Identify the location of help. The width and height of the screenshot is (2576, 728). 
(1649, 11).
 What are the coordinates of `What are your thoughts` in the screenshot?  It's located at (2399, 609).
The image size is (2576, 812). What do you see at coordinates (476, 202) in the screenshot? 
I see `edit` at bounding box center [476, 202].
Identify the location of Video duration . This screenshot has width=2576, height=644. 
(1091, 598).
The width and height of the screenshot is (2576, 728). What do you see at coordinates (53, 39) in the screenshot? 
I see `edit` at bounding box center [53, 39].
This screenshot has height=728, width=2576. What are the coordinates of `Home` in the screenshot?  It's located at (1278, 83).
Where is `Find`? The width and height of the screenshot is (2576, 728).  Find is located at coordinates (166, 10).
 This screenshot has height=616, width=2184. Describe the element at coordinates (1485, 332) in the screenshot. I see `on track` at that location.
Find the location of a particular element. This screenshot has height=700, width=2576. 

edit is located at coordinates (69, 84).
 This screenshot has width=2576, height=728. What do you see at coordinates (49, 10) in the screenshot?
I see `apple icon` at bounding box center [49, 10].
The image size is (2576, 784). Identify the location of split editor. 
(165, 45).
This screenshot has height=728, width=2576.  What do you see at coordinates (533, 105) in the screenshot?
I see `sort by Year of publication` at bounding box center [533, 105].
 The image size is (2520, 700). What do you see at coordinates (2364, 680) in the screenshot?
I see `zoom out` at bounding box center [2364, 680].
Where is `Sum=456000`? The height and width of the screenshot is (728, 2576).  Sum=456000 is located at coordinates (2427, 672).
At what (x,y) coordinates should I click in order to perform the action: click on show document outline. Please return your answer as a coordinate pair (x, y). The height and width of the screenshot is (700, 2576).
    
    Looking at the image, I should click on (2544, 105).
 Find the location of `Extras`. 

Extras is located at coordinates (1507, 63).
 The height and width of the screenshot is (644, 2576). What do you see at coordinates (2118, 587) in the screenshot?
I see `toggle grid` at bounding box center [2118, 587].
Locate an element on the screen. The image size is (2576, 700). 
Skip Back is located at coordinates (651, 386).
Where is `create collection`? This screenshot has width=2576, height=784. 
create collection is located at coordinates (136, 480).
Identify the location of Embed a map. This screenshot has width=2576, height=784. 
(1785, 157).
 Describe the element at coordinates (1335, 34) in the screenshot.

_Exercise instructions_.
Repeat everything in the items from the line containing "at (2399, 609)." down to the line containing "center [53, 39].", both lines included, word for word.

_Exercise output_.
 What are the coordinates of `What are your thoughts` in the screenshot?  It's located at (2399, 609).
The image size is (2576, 812). What do you see at coordinates (476, 202) in the screenshot? 
I see `edit` at bounding box center [476, 202].
Identify the location of Video duration . This screenshot has width=2576, height=644. 
(1091, 598).
The width and height of the screenshot is (2576, 728). What do you see at coordinates (53, 39) in the screenshot? 
I see `edit` at bounding box center [53, 39].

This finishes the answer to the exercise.